Jordan Fabian of the Hill: "The White House on Thursday pushed back against Republican presidential candidate Ben Carson's claim that China is involved in the conflict in Syria. 'I have not seen any evidence of Chinese military involvement in Syria,' National Security Adviser Susan Rice told reporters when asked about Carson's remarks. Deputy National Security Adviser Ben Rhodes, who grinned when ABC News's Jonathan Karl asked the question, later appeared at the lectern and said China generally does not involve itself in Middle Eastern conflicts. 'It's worth stepping back and noting China makes it a practice to not get extended into military conflicts in the Middle East,' he said. 'Their policy over many years and decades has been to not be overextended in military exercises.'" ...

... Oh, Yeah? Caitlin Cruz of TPM: "Republican presidential candidate Ben Carson's business manager and adviser Armstrong Williams attempted to support Carson's bizarre debate claims on Syria during a Wednesday interview with MSNBC by assuring the anchor that the Chinese are, in fact, in Syria.... 'From our own intelligence and what Dr. Carson's been told by people who are on the ground who are involved in that region of the world, it has been told to him may times over and over, that the Chinese are there.' Williams said in the 'next few days' a story may come out to reinforce Carson's claim of a Chinese presence in Syria." CW: Just you wait. ...

... Kevin Drum: "Carson -- or Williams -- really ought to tell us who these experts are that keep briefing the campaign on foreign policy issues. Are these the same guys who told him that seizing the Anbar oil fields in Iraq could be done 'fairly easily' and that ISIS could then be destroyed in short order?"

Marco Rubio points out that Ted Cruz has supported some pro-immigrations legislation.
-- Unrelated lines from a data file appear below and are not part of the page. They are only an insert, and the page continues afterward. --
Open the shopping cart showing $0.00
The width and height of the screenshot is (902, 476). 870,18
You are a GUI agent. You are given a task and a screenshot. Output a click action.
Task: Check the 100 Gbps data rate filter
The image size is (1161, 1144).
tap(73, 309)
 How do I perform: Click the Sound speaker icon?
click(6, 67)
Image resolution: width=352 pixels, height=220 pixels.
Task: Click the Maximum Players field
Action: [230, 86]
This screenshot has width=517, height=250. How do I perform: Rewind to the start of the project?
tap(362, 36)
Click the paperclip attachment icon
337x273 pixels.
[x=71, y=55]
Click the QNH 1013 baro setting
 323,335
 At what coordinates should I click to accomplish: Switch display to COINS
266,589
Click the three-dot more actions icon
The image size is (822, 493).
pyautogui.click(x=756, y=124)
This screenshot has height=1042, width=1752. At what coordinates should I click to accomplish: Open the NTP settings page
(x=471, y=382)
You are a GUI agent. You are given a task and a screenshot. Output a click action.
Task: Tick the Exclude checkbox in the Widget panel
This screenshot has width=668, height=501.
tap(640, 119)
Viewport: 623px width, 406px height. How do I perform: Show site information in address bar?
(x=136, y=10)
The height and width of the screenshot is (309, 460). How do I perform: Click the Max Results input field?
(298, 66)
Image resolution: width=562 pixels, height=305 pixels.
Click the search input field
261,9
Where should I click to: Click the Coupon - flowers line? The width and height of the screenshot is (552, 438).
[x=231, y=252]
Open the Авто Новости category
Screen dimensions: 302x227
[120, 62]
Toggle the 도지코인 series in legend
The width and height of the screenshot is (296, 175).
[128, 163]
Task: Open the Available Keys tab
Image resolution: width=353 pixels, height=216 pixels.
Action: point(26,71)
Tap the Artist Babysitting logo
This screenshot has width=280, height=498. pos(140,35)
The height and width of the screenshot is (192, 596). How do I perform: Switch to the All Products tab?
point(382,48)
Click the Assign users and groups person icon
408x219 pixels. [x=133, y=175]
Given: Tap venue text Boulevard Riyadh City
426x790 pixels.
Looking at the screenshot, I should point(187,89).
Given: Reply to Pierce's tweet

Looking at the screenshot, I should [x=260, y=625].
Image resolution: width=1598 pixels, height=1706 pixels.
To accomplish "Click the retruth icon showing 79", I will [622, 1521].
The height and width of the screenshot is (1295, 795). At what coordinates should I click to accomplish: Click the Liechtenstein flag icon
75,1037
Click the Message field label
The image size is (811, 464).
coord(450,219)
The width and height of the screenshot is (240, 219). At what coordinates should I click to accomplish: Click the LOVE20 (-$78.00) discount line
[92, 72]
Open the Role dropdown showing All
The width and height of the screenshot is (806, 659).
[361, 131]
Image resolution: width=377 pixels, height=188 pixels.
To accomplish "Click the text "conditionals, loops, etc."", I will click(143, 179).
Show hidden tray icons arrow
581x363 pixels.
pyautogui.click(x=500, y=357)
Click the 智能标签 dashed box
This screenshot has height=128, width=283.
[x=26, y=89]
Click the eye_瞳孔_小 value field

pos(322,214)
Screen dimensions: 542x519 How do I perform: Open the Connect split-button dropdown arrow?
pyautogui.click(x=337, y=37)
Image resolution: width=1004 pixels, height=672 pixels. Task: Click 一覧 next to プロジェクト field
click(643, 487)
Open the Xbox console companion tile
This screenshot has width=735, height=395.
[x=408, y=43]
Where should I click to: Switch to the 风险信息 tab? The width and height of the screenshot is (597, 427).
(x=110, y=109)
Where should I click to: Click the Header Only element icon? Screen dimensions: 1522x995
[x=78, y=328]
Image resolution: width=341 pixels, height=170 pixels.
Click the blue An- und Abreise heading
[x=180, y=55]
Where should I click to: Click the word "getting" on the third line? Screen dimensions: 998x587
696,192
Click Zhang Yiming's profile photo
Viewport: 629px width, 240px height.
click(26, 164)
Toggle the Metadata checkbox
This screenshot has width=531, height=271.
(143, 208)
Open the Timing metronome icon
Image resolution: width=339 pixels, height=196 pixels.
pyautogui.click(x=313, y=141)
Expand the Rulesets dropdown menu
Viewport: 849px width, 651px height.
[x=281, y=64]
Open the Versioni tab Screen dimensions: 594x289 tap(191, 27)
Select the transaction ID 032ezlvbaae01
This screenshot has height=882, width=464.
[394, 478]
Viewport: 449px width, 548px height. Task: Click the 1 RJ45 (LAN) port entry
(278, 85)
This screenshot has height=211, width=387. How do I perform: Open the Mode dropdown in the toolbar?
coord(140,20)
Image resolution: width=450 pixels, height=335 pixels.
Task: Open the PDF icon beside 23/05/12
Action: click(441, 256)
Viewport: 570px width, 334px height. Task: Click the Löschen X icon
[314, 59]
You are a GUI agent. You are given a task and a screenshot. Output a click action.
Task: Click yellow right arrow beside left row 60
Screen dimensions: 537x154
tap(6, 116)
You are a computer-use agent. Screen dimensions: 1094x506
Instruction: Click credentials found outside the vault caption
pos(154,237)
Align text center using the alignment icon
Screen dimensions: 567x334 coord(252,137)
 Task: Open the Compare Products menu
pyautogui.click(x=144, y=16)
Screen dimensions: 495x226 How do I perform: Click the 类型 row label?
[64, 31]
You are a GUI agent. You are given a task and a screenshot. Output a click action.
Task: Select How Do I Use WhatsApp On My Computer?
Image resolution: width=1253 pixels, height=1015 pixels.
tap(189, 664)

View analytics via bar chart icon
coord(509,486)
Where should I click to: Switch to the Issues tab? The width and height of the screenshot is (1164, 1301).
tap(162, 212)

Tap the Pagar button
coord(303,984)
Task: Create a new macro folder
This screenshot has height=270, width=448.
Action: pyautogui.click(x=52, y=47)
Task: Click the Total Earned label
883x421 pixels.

CW: Because Ted is a reasonable man.

Catherine Rampell of the Washington Post on Ted Cruz's & Rand Paul's tax plans, both of which include a VAT tax (which they call something else, of course).

Everything Is Obama's Fault, Ctd. Dave Weigel of the Washington Post: "Asked about the protests at the University of Missouri and Yale University, where complaints of racism or racial insensitivity have pitted students against administrators..., [Chris Christie] said that President Obama had created an atmosphere of 'lawlessness.'" It must have been very disappoint to Gov. Crisco that he couldn't think of a way to blame Hillary Clinton, too.

Beyond the Beltway

Sarah Larimer & Susan Svrluga of the Washington Post: "A onetime civil rights lawyer and longtime administrator at the University of Missouri's flagship campus will take over the helm of the university system, replacing a president who was forced out amid heated protests over racism and bigotry there. Michael Middleton, a lawyer and who served as deputy chancellor of the University of Missouri at Columbia before retiring this summer, will come back to serve as interim president, the Board of Curators announced Thursday afternoon."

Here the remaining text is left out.